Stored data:
--- --- ---

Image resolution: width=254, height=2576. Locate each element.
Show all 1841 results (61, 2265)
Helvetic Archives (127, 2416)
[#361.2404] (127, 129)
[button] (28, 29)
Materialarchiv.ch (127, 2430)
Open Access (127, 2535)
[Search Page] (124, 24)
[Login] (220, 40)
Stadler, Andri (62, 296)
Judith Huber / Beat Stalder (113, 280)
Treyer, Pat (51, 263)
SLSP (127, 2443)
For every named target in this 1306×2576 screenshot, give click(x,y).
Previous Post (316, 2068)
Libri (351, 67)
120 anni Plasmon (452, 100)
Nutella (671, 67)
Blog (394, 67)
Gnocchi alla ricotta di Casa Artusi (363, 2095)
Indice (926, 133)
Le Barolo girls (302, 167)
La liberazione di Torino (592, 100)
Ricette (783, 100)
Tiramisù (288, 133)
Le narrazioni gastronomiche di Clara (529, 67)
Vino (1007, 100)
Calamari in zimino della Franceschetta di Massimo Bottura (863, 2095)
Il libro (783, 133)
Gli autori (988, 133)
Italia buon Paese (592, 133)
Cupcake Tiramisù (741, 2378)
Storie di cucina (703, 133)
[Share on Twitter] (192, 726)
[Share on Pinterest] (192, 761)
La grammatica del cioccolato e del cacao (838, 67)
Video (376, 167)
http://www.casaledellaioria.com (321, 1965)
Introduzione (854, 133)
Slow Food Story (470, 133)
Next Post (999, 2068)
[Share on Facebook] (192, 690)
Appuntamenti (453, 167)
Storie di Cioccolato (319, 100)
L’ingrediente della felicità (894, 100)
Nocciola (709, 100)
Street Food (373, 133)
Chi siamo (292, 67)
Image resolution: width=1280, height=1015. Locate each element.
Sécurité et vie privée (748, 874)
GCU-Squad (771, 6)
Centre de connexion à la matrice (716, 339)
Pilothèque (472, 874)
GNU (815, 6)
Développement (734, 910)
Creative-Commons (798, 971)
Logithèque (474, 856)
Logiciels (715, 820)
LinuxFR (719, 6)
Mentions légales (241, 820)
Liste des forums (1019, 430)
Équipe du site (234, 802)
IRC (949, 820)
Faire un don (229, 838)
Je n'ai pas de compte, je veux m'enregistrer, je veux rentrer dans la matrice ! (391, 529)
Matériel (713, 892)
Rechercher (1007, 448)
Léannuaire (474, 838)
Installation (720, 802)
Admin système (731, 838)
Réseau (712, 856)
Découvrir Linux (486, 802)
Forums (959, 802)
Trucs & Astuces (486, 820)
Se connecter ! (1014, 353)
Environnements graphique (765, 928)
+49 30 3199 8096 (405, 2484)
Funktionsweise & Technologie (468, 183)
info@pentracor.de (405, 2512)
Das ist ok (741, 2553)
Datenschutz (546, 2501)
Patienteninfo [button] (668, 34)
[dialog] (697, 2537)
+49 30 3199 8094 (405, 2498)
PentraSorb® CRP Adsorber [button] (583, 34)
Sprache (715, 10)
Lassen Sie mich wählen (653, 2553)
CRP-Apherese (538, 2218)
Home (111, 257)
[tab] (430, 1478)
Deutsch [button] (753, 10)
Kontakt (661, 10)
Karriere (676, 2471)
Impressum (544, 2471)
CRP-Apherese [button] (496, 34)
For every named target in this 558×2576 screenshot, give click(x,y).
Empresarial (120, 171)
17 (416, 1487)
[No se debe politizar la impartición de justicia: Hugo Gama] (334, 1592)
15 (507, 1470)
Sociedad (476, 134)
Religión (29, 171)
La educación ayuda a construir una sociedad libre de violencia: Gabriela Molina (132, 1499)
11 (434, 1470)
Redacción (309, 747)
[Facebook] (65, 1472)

--- --- ---

**EXERCISE DESCRIPTION:**
Please give the data again in full, exactly as written.

**THE ANSWER:**
Image resolution: width=254, height=2576. Locate each element.
Show all 1841 results (61, 2265)
Helvetic Archives (127, 2416)
[#361.2404] (127, 129)
[button] (28, 29)
Materialarchiv.ch (127, 2430)
Open Access (127, 2535)
[Search Page] (124, 24)
[Login] (220, 40)
Stadler, Andri (62, 296)
Judith Huber / Beat Stalder (113, 280)
Treyer, Pat (51, 263)
SLSP (127, 2443)
For every named target in this 1306×2576 screenshot, give click(x,y).
Previous Post (316, 2068)
Libri (351, 67)
120 anni Plasmon (452, 100)
Nutella (671, 67)
Blog (394, 67)
Gnocchi alla ricotta di Casa Artusi (363, 2095)
Indice (926, 133)
Le Barolo girls (302, 167)
La liberazione di Torino (592, 100)
Ricette (783, 100)
Tiramisù (288, 133)
Le narrazioni gastronomiche di Clara (529, 67)
Vino (1007, 100)
Calamari in zimino della Franceschetta di Massimo Bottura (863, 2095)
Il libro (783, 133)
Gli autori (988, 133)
Italia buon Paese (592, 133)
Cupcake Tiramisù (741, 2378)
Storie di cucina (703, 133)
[Share on Twitter] (192, 726)
[Share on Pinterest] (192, 761)
La grammatica del cioccolato e del cacao (838, 67)
Video (376, 167)
http://www.casaledellaioria.com (321, 1965)
Introduzione (854, 133)
Slow Food Story (470, 133)
Next Post (999, 2068)
[Share on Facebook] (192, 690)
Appuntamenti (453, 167)
Storie di Cioccolato (319, 100)
L’ingrediente della felicità (894, 100)
Nocciola (709, 100)
Street Food (373, 133)
Chi siamo (292, 67)
Image resolution: width=1280, height=1015. Locate each element.
Sécurité et vie privée (748, 874)
GCU-Squad (771, 6)
Centre de connexion à la matrice (716, 339)
Pilothèque (472, 874)
GNU (815, 6)
Développement (734, 910)
Creative-Commons (798, 971)
Logithèque (474, 856)
Logiciels (715, 820)
LinuxFR (719, 6)
Mentions légales (241, 820)
Liste des forums (1019, 430)
Équipe du site (234, 802)
IRC (949, 820)
Faire un don (229, 838)
Je n'ai pas de compte, je veux m'enregistrer, je veux rentrer dans la matrice ! (391, 529)
Matériel (713, 892)
Rechercher (1007, 448)
Léannuaire (474, 838)
Installation (720, 802)
Admin système (731, 838)
Réseau (712, 856)
Découvrir Linux (486, 802)
Forums (959, 802)
Trucs & Astuces (486, 820)
Se connecter ! (1014, 353)
Environnements graphique (765, 928)
+49 30 3199 8096 (405, 2484)
Funktionsweise & Technologie (468, 183)
info@pentracor.de (405, 2512)
Das ist ok (741, 2553)
Datenschutz (546, 2501)
Patienteninfo [button] (668, 34)
[dialog] (697, 2537)
+49 30 3199 8094 (405, 2498)
PentraSorb® CRP Adsorber [button] (583, 34)
Sprache (715, 10)
Lassen Sie mich wählen (653, 2553)
CRP-Apherese (538, 2218)
Home (111, 257)
[tab] (430, 1478)
Deutsch [button] (753, 10)
Kontakt (661, 10)
Karriere (676, 2471)
Impressum (544, 2471)
CRP-Apherese [button] (496, 34)
For every named target in this 558×2576 screenshot, give click(x,y).
Empresarial (120, 171)
17 (416, 1487)
[No se debe politizar la impartición de justicia: Hugo Gama] (334, 1592)
15 (507, 1470)
Sociedad (476, 134)
Religión (29, 171)
La educación ayuda a construir una sociedad libre de violencia: Gabriela Molina (132, 1499)
11 (434, 1470)
Redacción (309, 747)
[Facebook] (65, 1472)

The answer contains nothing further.